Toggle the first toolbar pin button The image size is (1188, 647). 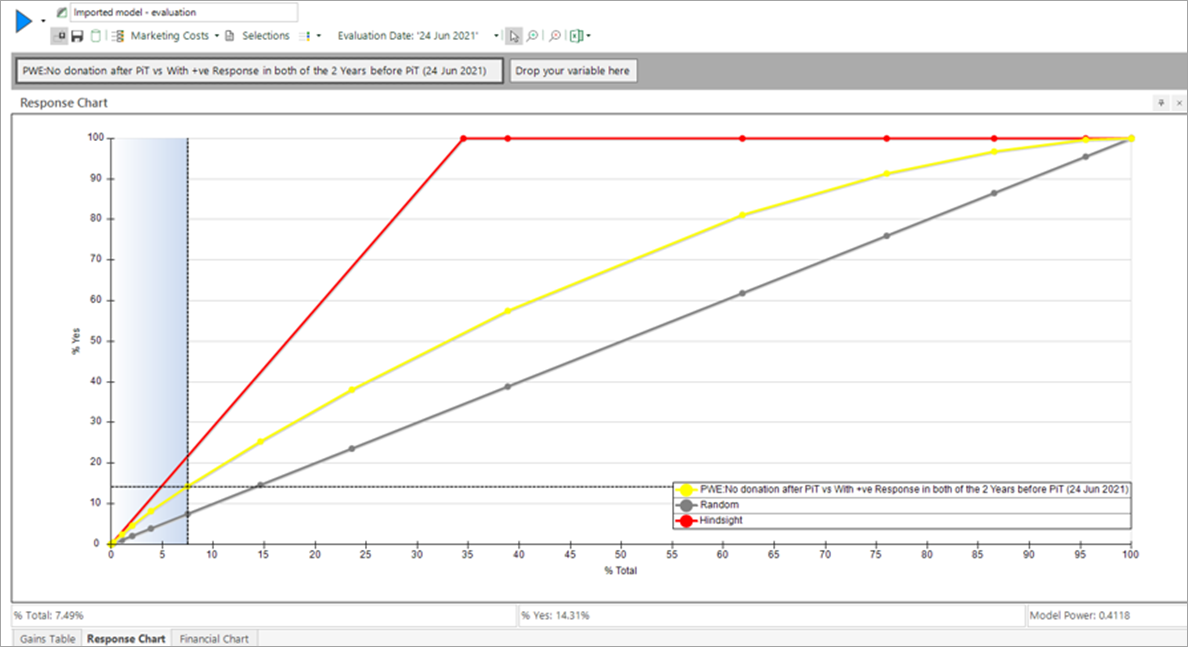pos(60,36)
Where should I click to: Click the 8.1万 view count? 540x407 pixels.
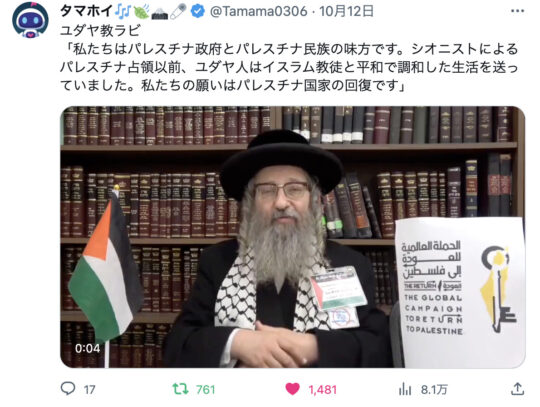(x=434, y=389)
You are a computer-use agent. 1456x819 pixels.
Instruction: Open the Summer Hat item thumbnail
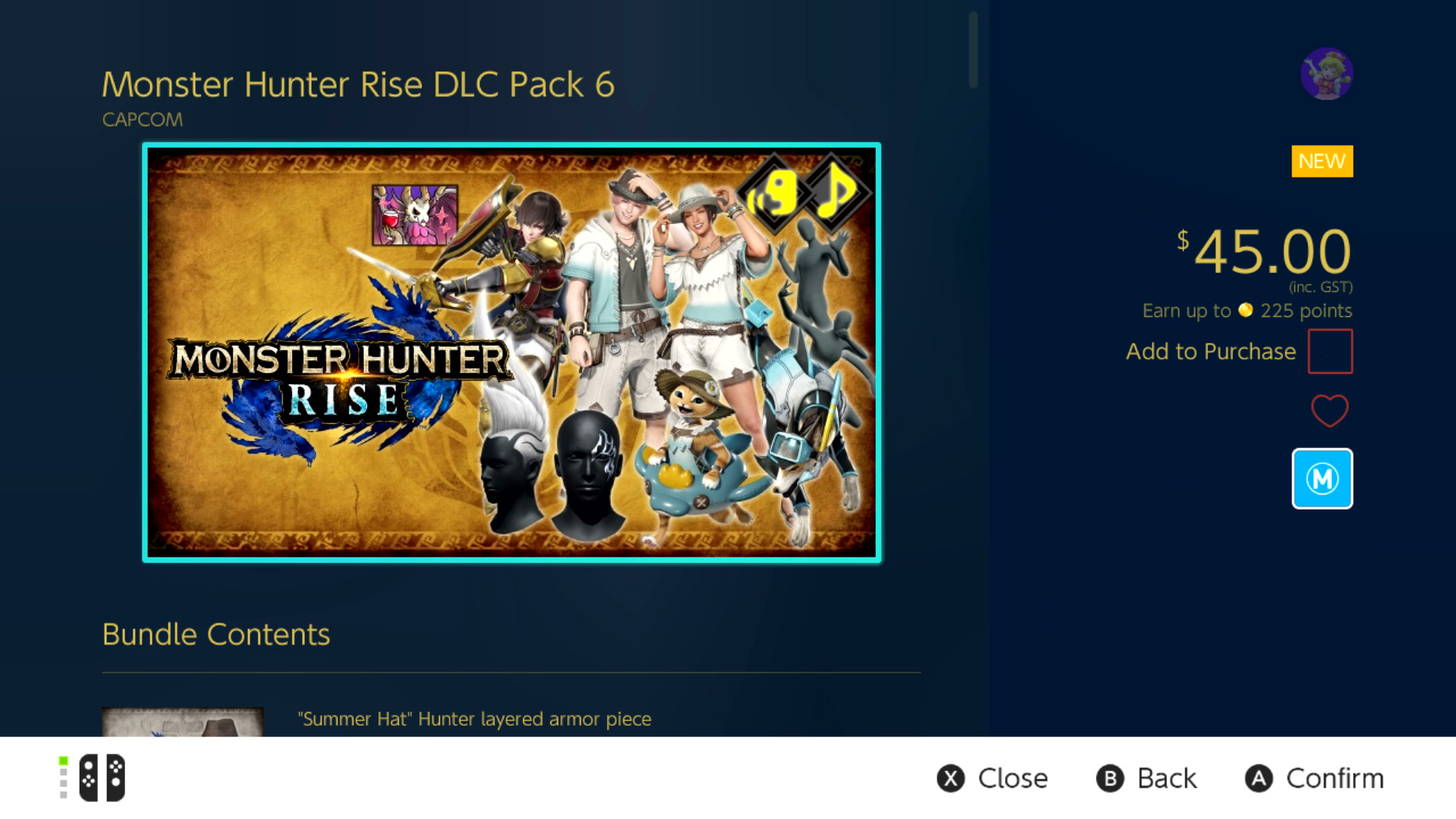tap(183, 722)
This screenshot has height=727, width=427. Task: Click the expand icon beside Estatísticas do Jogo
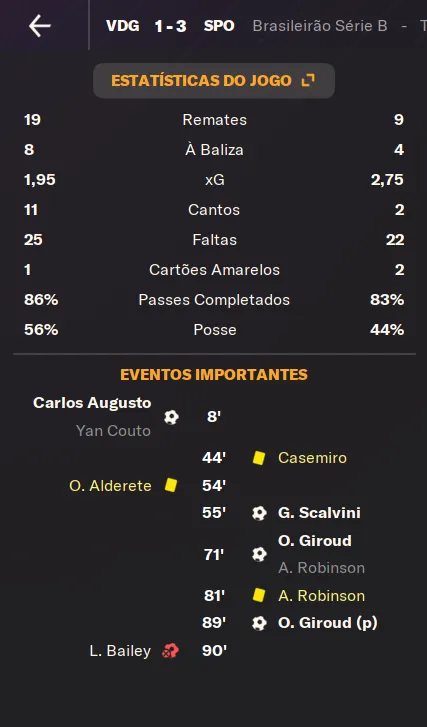[x=308, y=81]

* Work to be completed: Your answer should hold only the lines from the line with "Where should I" through the closing line of the records, restated exactly and free of pictures.

* Result of this task:
Where should I click to: Click the 8.1万 view count? 540x407 pixels.
(x=434, y=389)
You are a computer-use agent. 1456x819 pixels.
Instruction: Open the Summer Hat item thumbnail
tap(183, 722)
This screenshot has height=727, width=427. Task: Click the expand icon beside Estatísticas do Jogo
[x=308, y=81]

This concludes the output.